5. The API automatic invocation method for equipment after-sales support according to claim 4, characterized in that, The construction of the document vector database includes: Obtain historical work order documents and preprocess them to obtain preprocessed historical work order documents; The preprocessed historical work order documents are vectorized based on the text-embedding-ada-002 model to obtain vectorized historical work order documents. A document vector database is constructed based on the vectorized historical work order documents.
6. The API automatic invocation method for equipment after-sales support according to claim 1, characterized in that, The step of performing operation plan analysis using the GPT-4o model based on the target intent information and retrieval context information to obtain the target operation plan includes: Calling the GPT-4o model based on the OpenAI application programming interface; The target intent information and retrieval context information are input into the GPT-4o model for operation plan analysis to obtain the target operation plan.

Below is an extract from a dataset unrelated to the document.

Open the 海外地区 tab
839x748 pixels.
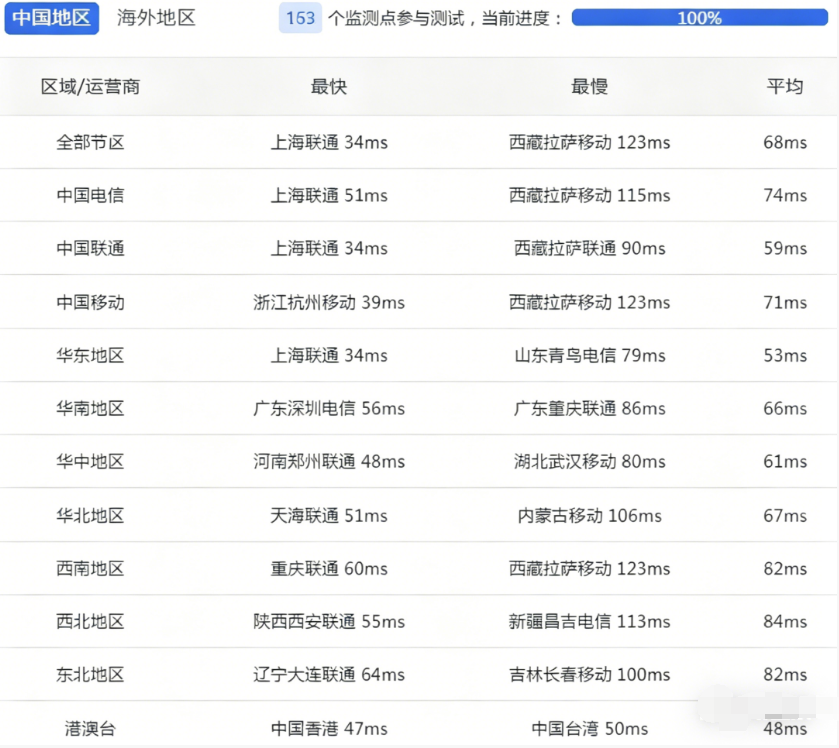coord(156,18)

7. The API automatic invocation method for equipment after-sales support according to claim 1, characterized in that, The step of determining the target API for the video conferencing device based on the target operation plan and invoking the target API includes: The target operation plan is scored with confidence to obtain the target confidence level of the target operation plan, and it is determined whether the target confidence level is greater than or equal to a preset threshold. If the target confidence level is determined to be greater than or equal to a preset threshold, the target API of the video conferencing device is determined based on the target operation plan. The name information of the target API is determined, and the name information is mapped to the target function corresponding to the target API based on the reflection mechanism. The target API is then called using the target function based on the dynamic function scheduler.

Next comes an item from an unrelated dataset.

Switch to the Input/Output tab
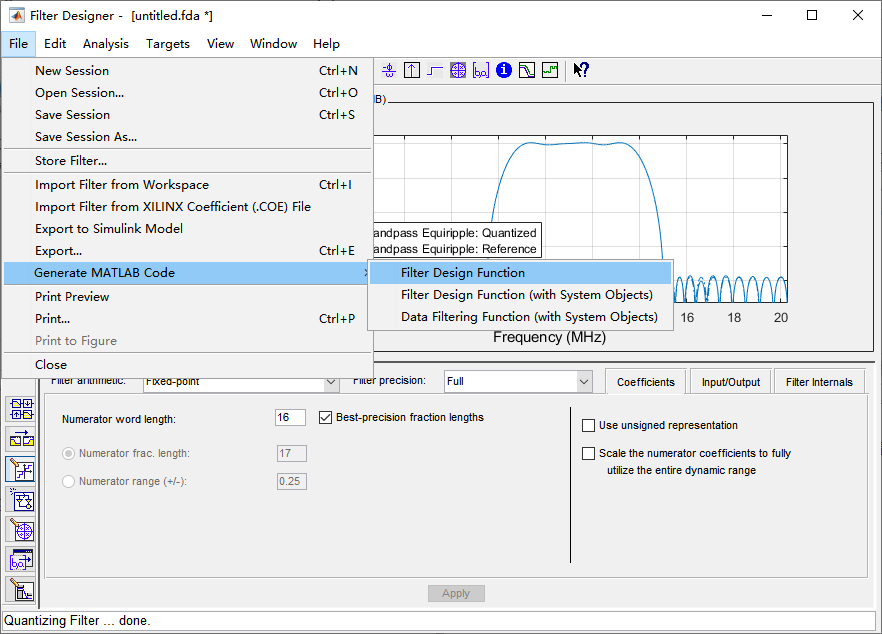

8. An API automatic invocation device for equipment after-sales support, characterized in that, The device includes: Intent recognition module: used to acquire user input text and perform intent recognition on the input text based on named entity recognition algorithm to obtain target intent information; Context retrieval module: used to perform context retrieval on the target intent information based on the Hierarchical Navigation Small World Graph (HNSW) algorithm to obtain retrieval context information; Operation plan analysis module: used to perform operation plan analysis based on the target intent information and retrieval context information using the GPT-4o model to obtain the target operation plan; AIP Execution Module: Used to determine the target API of the video conferencing device based on the target operation plan, and to call the target API.

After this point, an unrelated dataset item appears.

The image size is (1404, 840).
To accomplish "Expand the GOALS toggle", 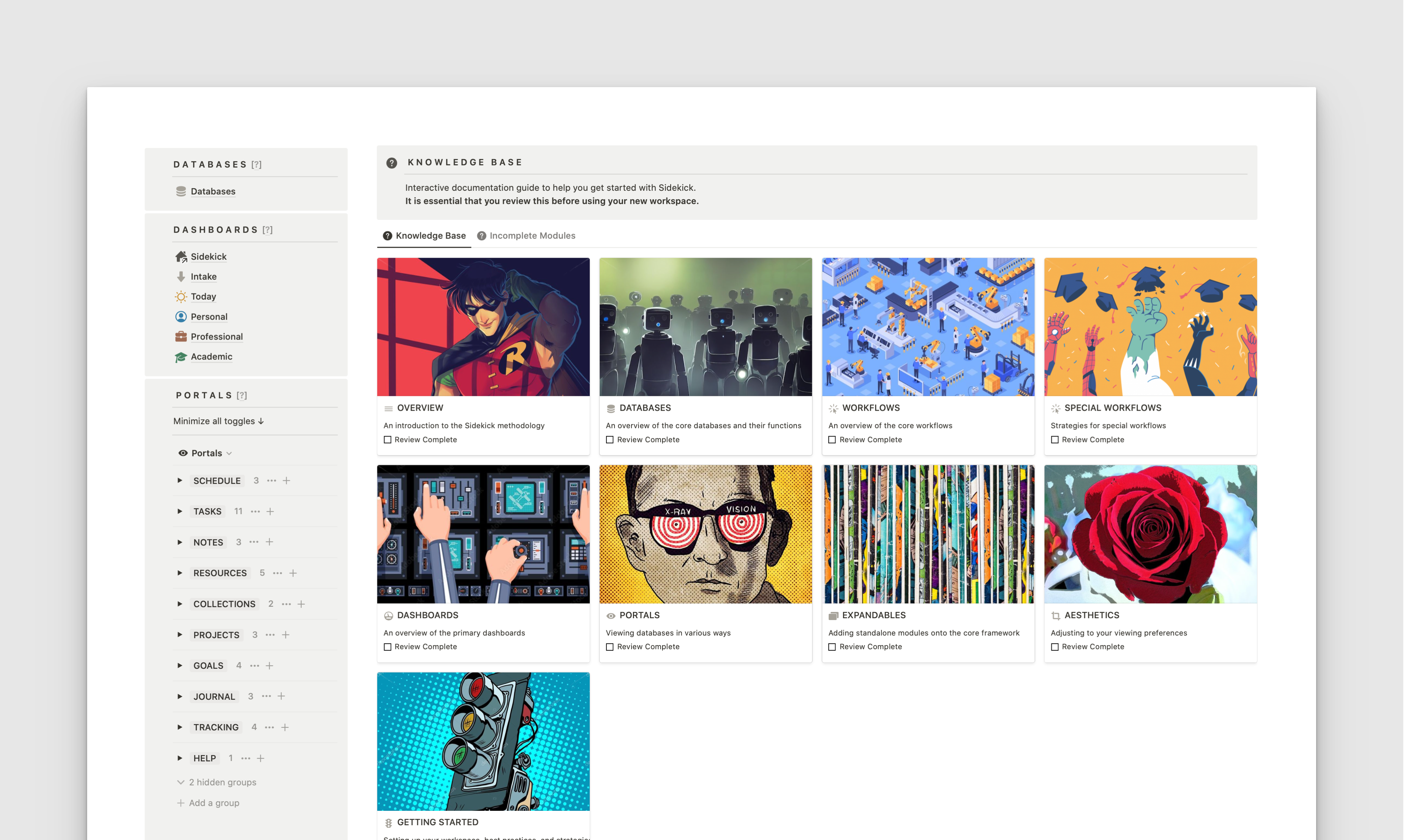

9. An electronic device, the electronic device comprising a processor and a memory, characterized in that, The memory is used to store instructions, and the processor is used to call the instructions in the memory to cause the electronic device to execute the API automatic call method for device after-sales support as described in any one of claims 1 to 7.
10. A computer-readable storage medium, characterized in that, The computer-readable storage medium stores computer instructions that, when executed on an electronic device, cause the electronic device to perform the API auto-invocation method for device after-sales support as described in any one of claims 1 to 7.